[Excerpt from a dataset]
* * * *
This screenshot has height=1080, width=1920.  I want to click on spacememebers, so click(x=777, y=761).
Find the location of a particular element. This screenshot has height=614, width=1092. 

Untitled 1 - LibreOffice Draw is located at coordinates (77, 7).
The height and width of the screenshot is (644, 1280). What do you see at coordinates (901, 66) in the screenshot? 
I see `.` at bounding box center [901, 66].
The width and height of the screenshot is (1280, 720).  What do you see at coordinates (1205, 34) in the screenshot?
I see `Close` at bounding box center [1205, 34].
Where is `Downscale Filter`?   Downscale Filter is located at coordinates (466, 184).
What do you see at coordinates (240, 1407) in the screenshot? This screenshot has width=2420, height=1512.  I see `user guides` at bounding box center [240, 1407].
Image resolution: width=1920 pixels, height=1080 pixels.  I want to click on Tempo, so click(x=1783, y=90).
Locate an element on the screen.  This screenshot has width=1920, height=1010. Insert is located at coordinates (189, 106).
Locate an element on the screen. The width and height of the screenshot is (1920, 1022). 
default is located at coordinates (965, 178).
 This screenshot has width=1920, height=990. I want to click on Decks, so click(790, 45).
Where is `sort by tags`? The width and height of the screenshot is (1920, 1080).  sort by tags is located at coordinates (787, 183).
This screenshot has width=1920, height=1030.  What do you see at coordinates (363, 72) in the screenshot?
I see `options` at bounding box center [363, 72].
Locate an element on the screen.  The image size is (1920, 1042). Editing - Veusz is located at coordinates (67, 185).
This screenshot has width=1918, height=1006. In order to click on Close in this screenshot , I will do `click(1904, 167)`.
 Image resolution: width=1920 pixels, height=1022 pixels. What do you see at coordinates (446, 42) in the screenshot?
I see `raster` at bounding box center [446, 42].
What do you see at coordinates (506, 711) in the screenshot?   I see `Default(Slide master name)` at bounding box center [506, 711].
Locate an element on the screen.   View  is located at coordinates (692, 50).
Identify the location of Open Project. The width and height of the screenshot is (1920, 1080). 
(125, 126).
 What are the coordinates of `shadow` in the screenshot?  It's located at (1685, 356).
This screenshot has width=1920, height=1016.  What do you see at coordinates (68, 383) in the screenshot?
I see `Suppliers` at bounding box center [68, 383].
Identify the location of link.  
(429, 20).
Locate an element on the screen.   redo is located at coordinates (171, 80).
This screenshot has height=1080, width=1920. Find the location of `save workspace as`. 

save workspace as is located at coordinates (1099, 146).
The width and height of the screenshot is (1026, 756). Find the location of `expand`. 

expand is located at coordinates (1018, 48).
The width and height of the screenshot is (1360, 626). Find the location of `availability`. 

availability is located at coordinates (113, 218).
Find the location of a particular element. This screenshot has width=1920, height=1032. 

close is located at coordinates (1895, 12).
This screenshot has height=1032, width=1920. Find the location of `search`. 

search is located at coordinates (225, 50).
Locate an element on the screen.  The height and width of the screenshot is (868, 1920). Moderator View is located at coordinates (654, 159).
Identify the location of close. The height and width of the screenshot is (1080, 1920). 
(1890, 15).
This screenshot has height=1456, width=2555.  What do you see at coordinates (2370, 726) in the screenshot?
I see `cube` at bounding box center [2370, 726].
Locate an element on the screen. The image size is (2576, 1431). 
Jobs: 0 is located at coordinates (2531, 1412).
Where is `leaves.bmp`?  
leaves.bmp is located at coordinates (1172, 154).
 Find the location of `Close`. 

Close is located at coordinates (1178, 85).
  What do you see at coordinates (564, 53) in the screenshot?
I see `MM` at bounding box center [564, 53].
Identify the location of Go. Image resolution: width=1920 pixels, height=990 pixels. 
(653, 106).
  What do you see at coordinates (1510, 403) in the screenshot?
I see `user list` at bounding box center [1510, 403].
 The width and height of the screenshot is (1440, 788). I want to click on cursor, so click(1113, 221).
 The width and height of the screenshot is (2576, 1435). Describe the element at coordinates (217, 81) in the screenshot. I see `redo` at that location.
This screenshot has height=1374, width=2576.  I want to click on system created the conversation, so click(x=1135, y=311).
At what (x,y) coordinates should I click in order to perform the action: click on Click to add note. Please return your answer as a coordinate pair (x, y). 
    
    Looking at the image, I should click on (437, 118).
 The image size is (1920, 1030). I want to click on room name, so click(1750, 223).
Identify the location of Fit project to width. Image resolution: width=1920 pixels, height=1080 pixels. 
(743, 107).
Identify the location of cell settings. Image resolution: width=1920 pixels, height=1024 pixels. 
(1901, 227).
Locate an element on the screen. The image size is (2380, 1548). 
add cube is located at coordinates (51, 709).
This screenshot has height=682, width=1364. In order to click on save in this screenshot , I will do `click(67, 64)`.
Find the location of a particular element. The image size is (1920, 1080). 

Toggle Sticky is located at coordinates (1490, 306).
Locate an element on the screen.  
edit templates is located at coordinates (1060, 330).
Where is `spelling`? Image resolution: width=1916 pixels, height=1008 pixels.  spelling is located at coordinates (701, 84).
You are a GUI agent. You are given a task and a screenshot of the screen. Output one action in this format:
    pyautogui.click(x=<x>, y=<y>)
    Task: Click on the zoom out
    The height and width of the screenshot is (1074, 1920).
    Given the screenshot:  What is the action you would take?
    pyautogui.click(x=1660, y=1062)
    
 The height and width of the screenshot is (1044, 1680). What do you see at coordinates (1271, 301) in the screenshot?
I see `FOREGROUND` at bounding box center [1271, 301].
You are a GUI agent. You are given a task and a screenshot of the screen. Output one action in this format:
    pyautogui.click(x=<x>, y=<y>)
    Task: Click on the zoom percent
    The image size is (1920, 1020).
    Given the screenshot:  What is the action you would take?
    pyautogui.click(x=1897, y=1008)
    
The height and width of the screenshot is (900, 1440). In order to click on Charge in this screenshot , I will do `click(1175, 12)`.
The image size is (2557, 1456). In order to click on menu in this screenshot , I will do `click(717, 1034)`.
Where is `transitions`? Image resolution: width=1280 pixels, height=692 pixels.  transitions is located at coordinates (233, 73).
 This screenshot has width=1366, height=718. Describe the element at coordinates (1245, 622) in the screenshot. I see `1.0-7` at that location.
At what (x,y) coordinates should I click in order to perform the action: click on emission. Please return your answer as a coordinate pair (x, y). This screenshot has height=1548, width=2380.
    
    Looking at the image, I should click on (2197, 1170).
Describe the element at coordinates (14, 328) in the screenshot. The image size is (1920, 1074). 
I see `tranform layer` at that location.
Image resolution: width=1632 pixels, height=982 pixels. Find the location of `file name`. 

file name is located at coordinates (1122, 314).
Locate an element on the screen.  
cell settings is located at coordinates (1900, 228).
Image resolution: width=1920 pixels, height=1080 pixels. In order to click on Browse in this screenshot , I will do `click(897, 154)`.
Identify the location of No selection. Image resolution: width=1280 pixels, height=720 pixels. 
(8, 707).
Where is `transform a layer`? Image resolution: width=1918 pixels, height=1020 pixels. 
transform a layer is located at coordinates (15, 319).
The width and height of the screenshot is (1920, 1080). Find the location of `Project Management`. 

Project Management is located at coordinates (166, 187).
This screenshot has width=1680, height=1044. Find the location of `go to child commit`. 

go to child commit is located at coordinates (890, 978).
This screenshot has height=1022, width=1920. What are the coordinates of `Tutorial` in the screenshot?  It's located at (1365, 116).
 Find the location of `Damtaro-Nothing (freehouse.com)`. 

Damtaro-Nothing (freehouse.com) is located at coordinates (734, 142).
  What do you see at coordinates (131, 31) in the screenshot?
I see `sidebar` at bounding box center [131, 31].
* * * *
Requirements:
Copy word for word the lines from the one containing "This screenshot has height=1022, width=1920." through the last line of the records, with both ends included.

Full output:
This screenshot has height=1022, width=1920. What are the coordinates of `Tutorial` in the screenshot?  It's located at (1365, 116).
 Find the location of `Damtaro-Nothing (freehouse.com)`. 

Damtaro-Nothing (freehouse.com) is located at coordinates (734, 142).
  What do you see at coordinates (131, 31) in the screenshot?
I see `sidebar` at bounding box center [131, 31].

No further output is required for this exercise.